Mr. Speaker, I have considerable respect for this member, although I am afraid I disagree strongly with him in some facts. In particular, I would draw his attention to some factual problems in his speech.
First, he suggested that somehow our western allies were being inconsistent by not seeking a military solution to the problem of North Korea's proliferation of weapons of mass destruction. Does the member not understand that North Korea is precisely an object lesson in the need to prevent rogue states and dangerous dictators from obtaining these weapons in the first place because once obtained they can hold us hostage and we cannot then respond?
The member suggested that dictators can be removed without the use of war. He cited two examples speciously: Idi Amen who was in fact removed from power, not peacefully by his people, but by a military intervention of the state of Tanzania without UN sanction. Mobutu was removed by a civil war, not by normal, peaceful, democratic means.
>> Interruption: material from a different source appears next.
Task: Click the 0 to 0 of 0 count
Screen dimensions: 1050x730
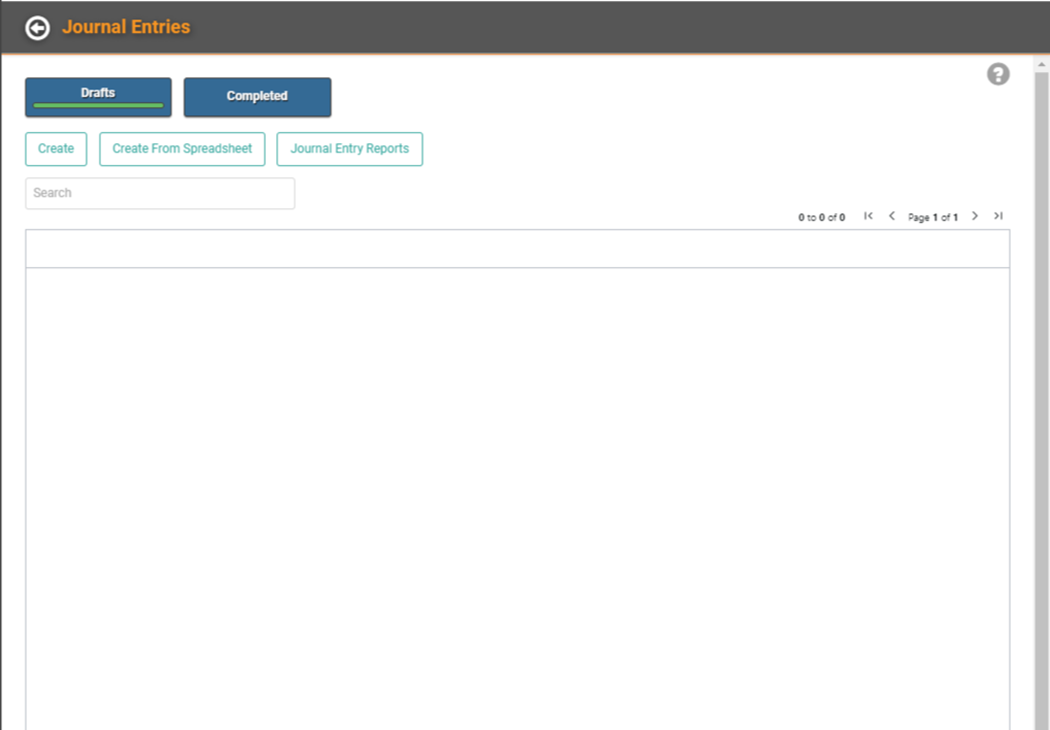Action: 821,217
Perhaps he could point us to the case of one dictator of that nature who has been removed without resorting to the use of force.
Finally, the member said that Baghdad was being destroyed. Perhaps he could at least give some credit to our allies that are using greater discretion and care in the application of military force to avoid civilian casualties than likely at any other point in the history of warfare. The Iraqis themselves, that propagandistic fascist regime, claims that there have only been 3 civilian deaths in Baghdad and some 250 civilian casualties when there has been a tonnage of bombs dropped there with precision on government installations greater than all of those dropped in Dresden during the second world war which resulted in 150,000 deaths.
Therefore would the member please consider the facts rather than engage in hyperbolic rhetoric which I do not think serves the debate very well?